- _Extracted information_:

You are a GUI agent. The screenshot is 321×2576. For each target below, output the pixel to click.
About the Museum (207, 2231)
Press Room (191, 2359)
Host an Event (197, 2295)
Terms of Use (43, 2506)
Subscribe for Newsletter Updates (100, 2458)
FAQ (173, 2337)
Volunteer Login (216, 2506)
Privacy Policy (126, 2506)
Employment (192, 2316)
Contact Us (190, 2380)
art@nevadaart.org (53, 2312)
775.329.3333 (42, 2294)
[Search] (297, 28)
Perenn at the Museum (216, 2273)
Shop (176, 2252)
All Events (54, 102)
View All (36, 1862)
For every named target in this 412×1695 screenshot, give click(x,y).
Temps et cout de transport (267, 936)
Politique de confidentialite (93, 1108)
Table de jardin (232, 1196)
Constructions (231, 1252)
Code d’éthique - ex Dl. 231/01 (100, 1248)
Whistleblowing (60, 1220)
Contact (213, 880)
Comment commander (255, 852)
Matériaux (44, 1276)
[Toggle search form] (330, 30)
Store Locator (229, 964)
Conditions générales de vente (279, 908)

---

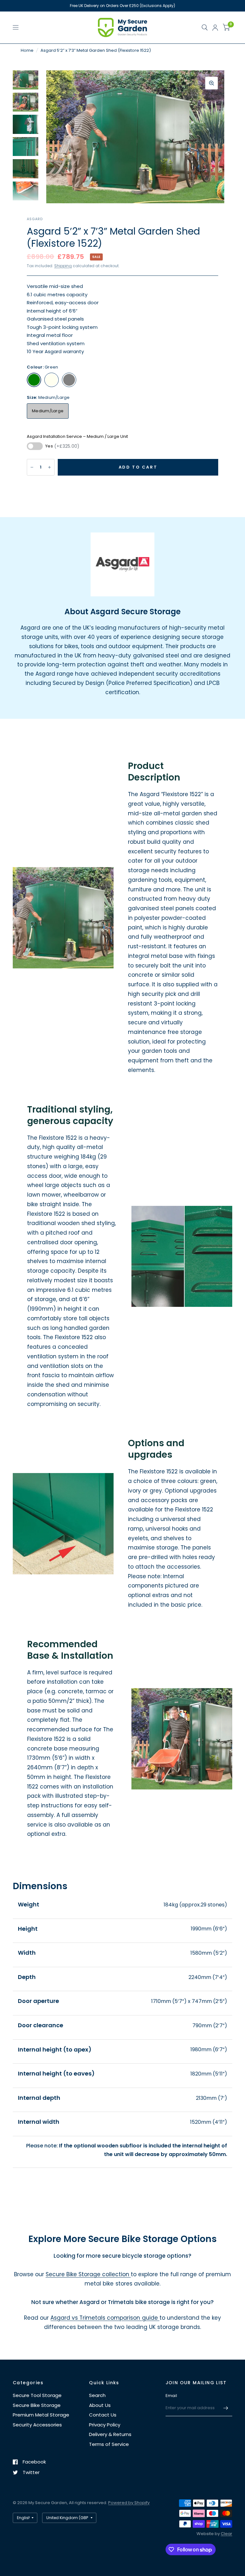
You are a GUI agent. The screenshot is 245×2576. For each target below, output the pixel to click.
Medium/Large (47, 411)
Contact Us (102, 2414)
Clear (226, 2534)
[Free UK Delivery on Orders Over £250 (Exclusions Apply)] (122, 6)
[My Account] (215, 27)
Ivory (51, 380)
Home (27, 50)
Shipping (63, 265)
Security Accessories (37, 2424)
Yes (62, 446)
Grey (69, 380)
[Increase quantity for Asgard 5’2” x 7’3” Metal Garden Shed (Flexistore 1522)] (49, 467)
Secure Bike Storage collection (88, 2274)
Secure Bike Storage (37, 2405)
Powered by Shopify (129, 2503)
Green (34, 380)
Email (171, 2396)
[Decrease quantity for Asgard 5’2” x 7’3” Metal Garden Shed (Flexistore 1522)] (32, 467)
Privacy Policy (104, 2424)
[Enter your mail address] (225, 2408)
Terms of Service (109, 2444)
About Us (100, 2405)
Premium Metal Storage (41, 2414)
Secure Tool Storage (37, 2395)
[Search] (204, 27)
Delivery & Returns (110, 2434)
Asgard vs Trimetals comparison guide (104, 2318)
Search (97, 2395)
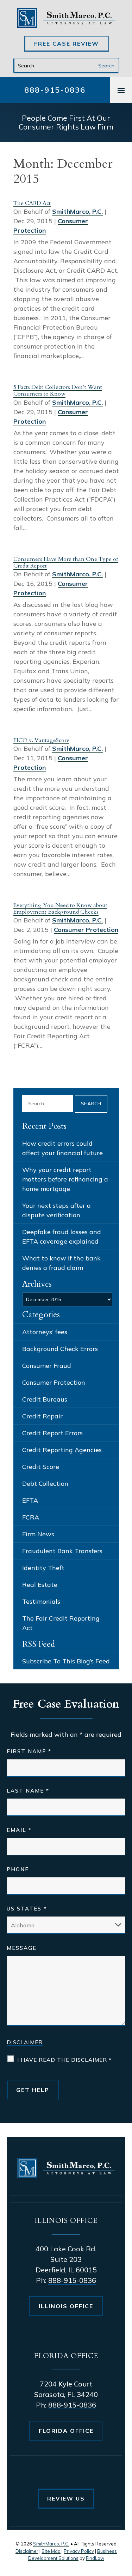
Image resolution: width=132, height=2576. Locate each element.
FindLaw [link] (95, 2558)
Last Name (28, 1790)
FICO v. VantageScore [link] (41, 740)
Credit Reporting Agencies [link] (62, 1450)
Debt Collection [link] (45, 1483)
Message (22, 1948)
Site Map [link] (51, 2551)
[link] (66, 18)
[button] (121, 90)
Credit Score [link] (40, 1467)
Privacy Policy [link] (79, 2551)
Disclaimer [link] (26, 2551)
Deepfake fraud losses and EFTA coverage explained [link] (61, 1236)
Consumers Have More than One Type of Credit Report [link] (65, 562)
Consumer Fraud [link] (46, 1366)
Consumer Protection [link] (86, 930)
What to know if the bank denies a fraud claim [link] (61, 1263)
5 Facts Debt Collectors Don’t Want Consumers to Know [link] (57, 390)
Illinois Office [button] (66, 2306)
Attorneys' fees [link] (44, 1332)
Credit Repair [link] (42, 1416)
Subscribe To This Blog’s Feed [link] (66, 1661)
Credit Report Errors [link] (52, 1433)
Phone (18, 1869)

- _What is needed_: Go through the listing above and write out exactly the lines starting with the one holding "Disclaimer [link] (26, 2551)" and running through the one holding "Consumer Protection [link] (86, 930)", ends included, and no others.

- _Result below_:
Disclaimer [link] (26, 2551)
Deepfake fraud losses and EFTA coverage explained [link] (61, 1236)
Consumers Have More than One Type of Credit Report [link] (65, 562)
Consumer Fraud [link] (46, 1366)
Consumer Protection [link] (86, 930)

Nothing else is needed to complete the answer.